Action item: Your job is to set down the stretch of entries that opens with the line containing "La voz que narra" and closes with the line containing "Colaboradores (501, 2055)". Keep both end lines, copy each exactly, and add nothing.

Material for this task:
= Beginning of Section =
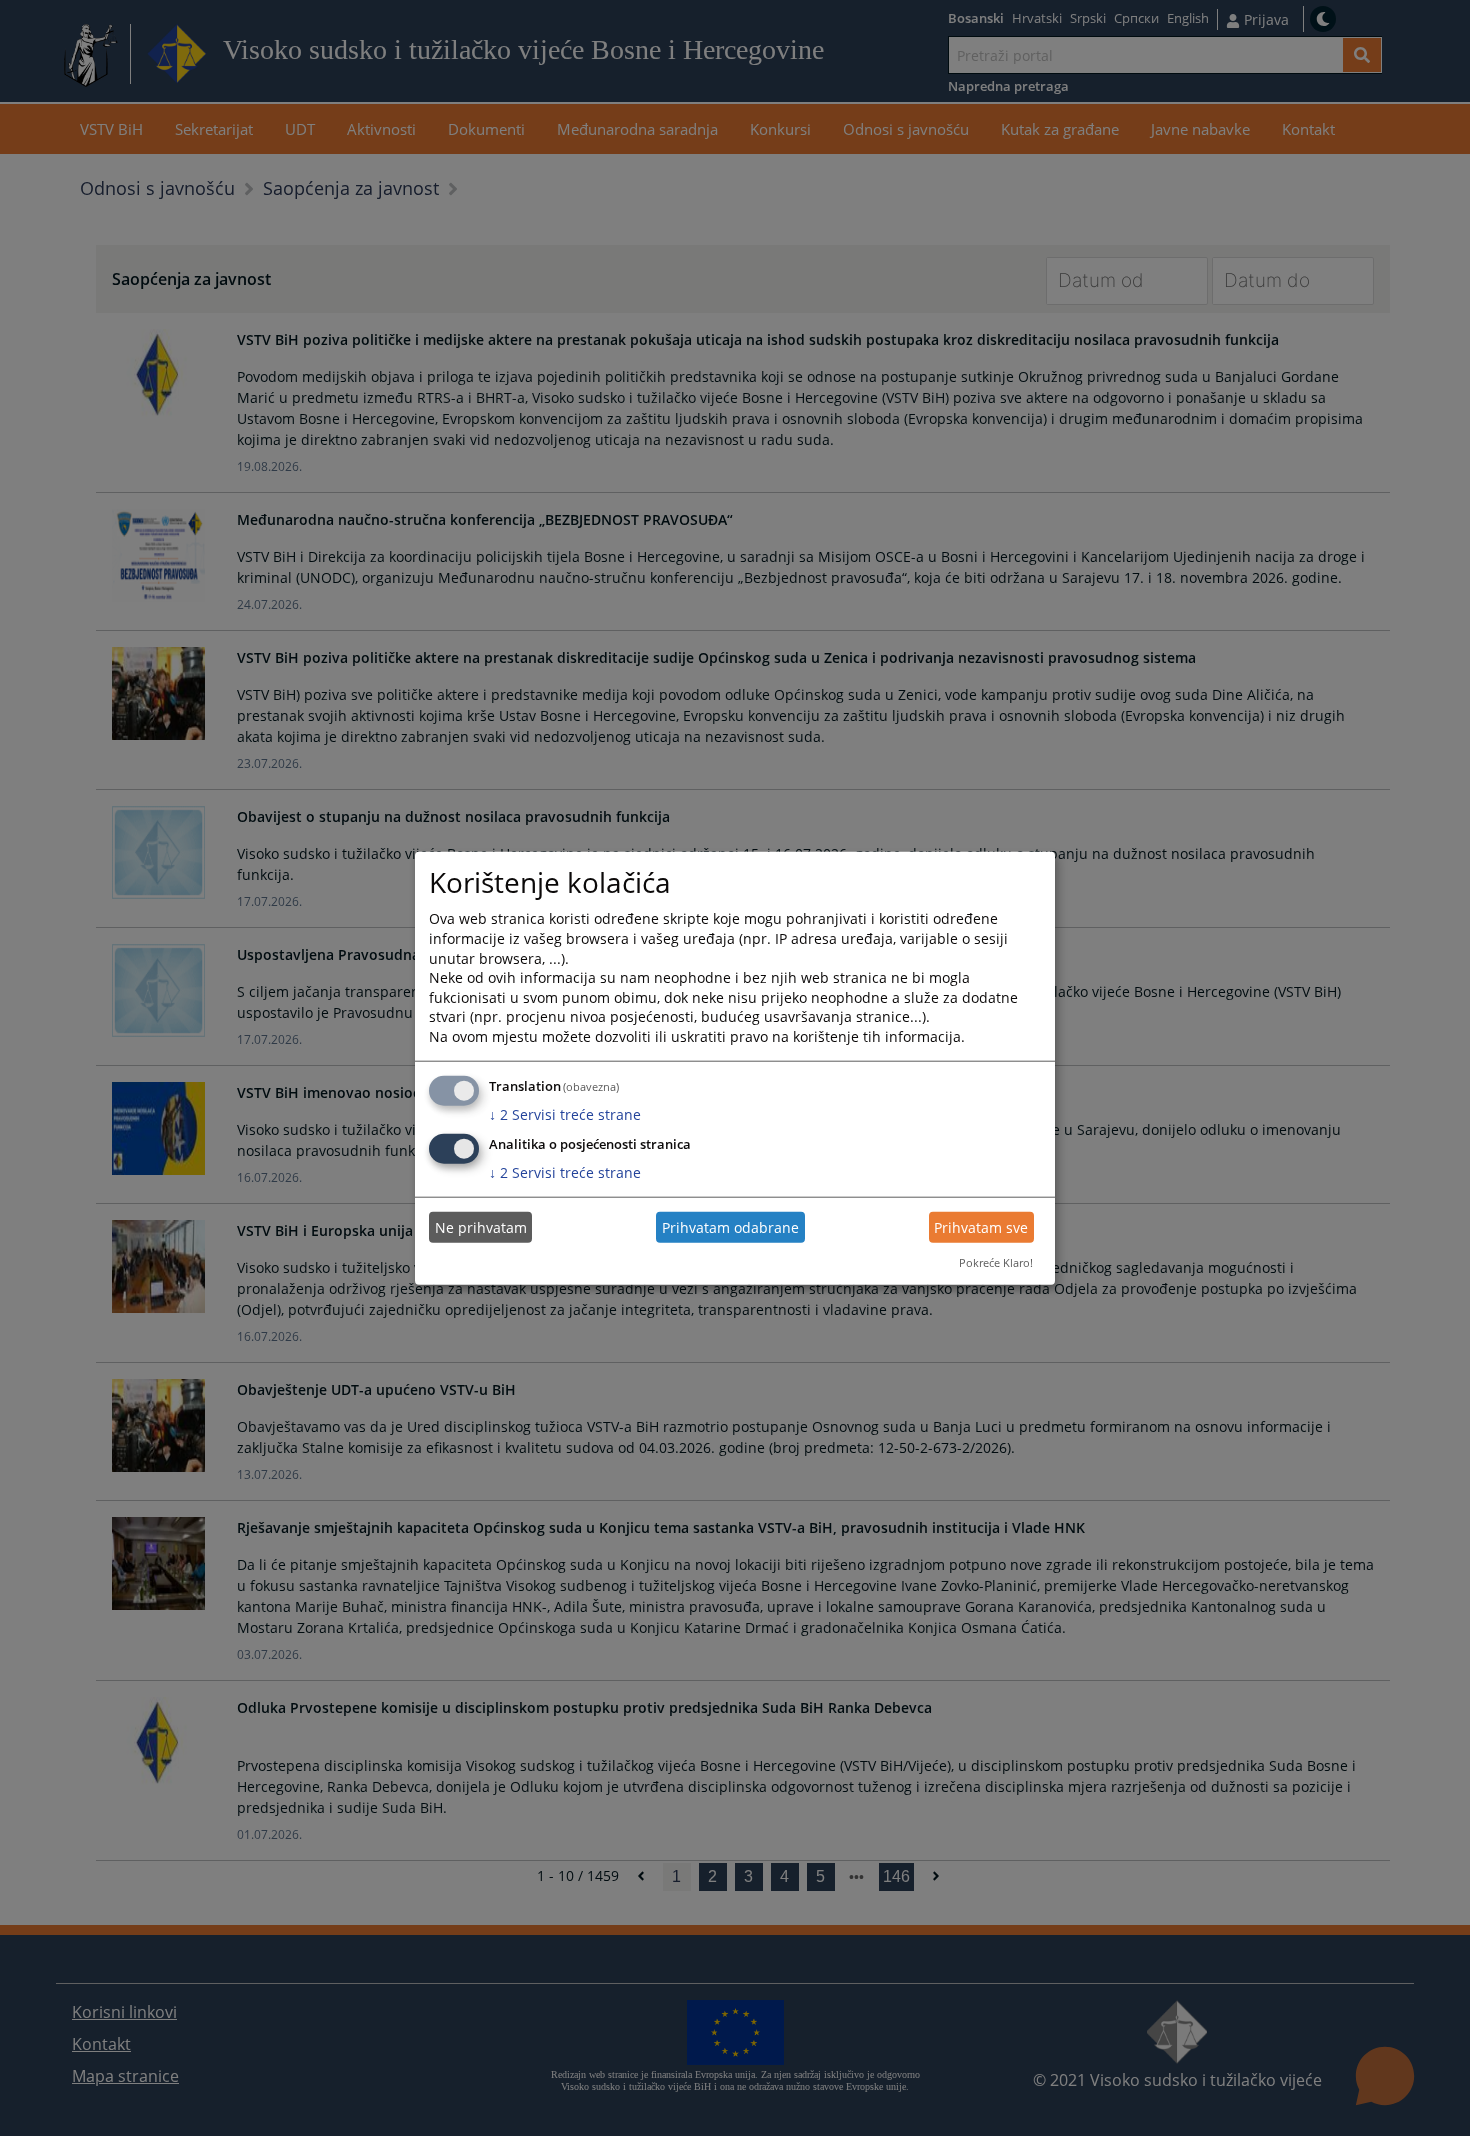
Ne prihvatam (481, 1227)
= End of Section =
= Beginning of Section =
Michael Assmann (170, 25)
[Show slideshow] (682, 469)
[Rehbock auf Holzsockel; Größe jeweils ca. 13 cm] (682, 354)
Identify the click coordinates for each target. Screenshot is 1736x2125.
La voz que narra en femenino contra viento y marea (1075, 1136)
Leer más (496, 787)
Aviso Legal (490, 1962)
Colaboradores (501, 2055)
= End of Section =
Answer:
La voz que narra en femenino contra viento y marea (1075, 1136)
Leer más (496, 787)
Aviso Legal (490, 1962)
Colaboradores (501, 2055)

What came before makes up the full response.